Steve Michel, deputy director of the Clean Energy Program at Western Resource Advocates, said WRA generally supports the bill.

“It’s moving us in the right direction, and it’s meaningful,” Michel told NetZero Insider.

Michel said he’d prefer a bill with more frequent benchmarks on the road to net zero, along with additional details on how to get there. And moving more quickly toward net zero would be preferable, he said, given the seeming acceleration of the climate crisis. Still, he called the bill an important step.

Governor’s Support

The state legislative session will run through Feb. 17. The focus of the 30-day session that takes place in even-numbered years is budgets, appropriations and revenue bills, as well as bills introduced at the behest of the governor — known as the “governor’s call.”

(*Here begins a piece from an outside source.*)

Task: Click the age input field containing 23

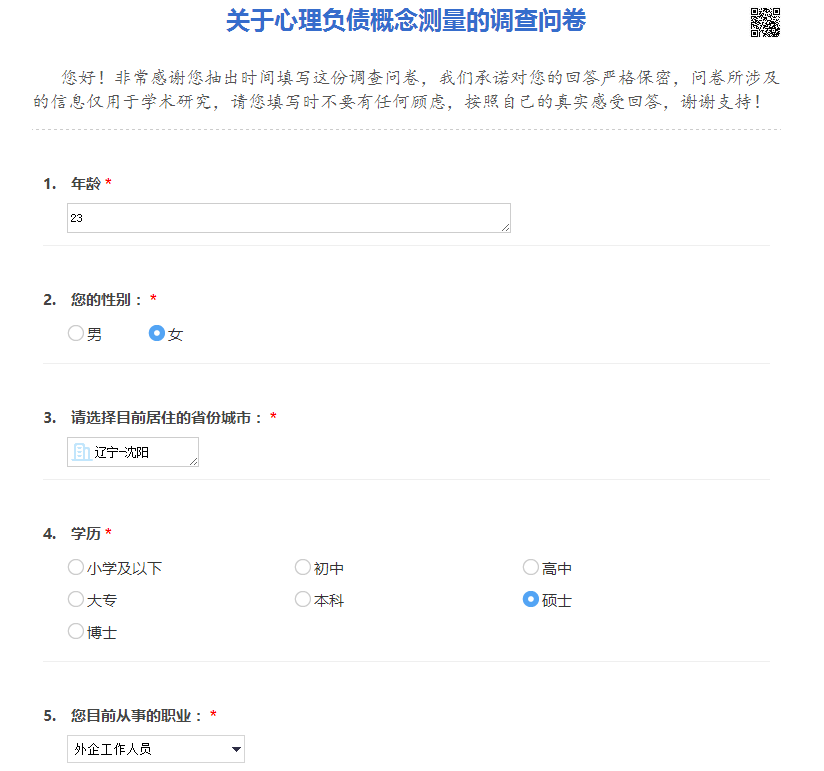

The bill is one of three that Democratic Gov. Michelle Lujan Grisham committed to including in her governor’s call during a two-day climate conference in October. The others are a bill that would establish a clean-fuel standard for transportation fuels and a hydrogen hub act. (See NM Draft Bill Would Encourage Hydrogen Buildout.)

In a January 2019 executive order, Lujan Grisham directed the state to join the U.S. Climate Alliance and set a goal for the state to reduce greenhouse gas emissions by 45% by 2030 compared to 2005 levels. The order also established an interagency climate change task force.

During the October conference, Lujan Grisham stressed the importance of codifying the GHG reduction targets into state law.

“If you don’t have that framework in statute, it’s too easy to not work as diligently or as quickly or as effectively,” she said.

The proposed legislation follows the failure of last year’s House Bill 9, the Climate Solutions Act. HB9 would have required “quantifiable and enforceable statewide greenhouse gas emissions reductions” of at least 50% percent below 2005 levels by 2030 and net-zero emissions by 2050. The bill stalled in committee.

Feibelman and Michel pointed to factors that might make this year’s Zero Emissions Economy Act more likely to succeed. The bill is much simpler than the Climate Solutions Act and has the direct backing of the governor, they said.